Apache Beam API has the following BiqQuery insert retry policies.

  • How Dataflow job behave if I specify retryTransientErrors?
  • shouldRetry provides an error from BigQuery and I can decide if I should retry. Where can I find expected error from BigQuery?

BiqQuery insert retry policies

https://beam.apache.org/releases/javadoc/2.1.0/org/apache/beam/sdk/io/gcp/bigquery/InsertRetryPolicy.html

  • alwaysRetry - Always retry all failures.
  • neverRetry - Never retry any failures.
  • retryTransientErrors - Retry all failures except for known persistent errors.
  • shouldRetry - Return true if this failure should be retried.

Background

  • When my Cloud Dataflow job inserting very old timestamp (more than 1 year before from now) to BigQuery, I got the following error.
 jsonPayload: {
  exception:  "java.lang.RuntimeException: java.io.IOException: Insert failed:
 [{"errors":[{"debugInfo":"","location":"","message":"Value 690000000 for field
 timestamp_scanned of the destination table fr-prd-datalake:rfid_raw.store_epc_transactions_cr_uqjp is outside the allowed bounds.
You can only stream to date range within 365 days in the past and 183 days in
the future relative to the current date.","reason":"invalid"}],
  • After the first error, Dataflow try to retry insert and it always rejected from BigQuery with the same error.
  • It did not stop so I added retryTransientErrors to BigQueryIO.Write step then the retry stopped.
1

1 Answers

1
votes

How Dataflow job behave if I specify retryTransientErrors?

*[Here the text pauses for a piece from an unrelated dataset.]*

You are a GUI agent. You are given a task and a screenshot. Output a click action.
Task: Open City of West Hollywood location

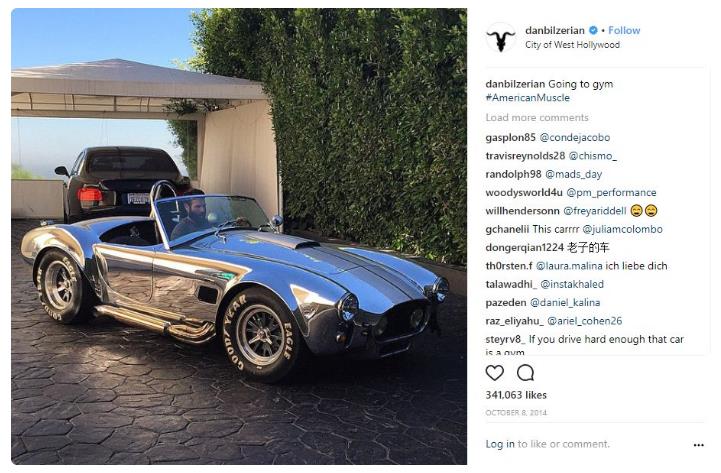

All errors are considered transient except if BigQuery says that the error reason is one of "invalid", "invalidQuery", "notImplemented"

shouldRetry provides an error from BigQuery and I can decide if I should retry. Where can I find expected error from BigQuery?

You can't since the errors are not visible to the caller. I'm not sure if this was done on purpose or whether Apache Beam should expose the errors so users can write their own retry logic.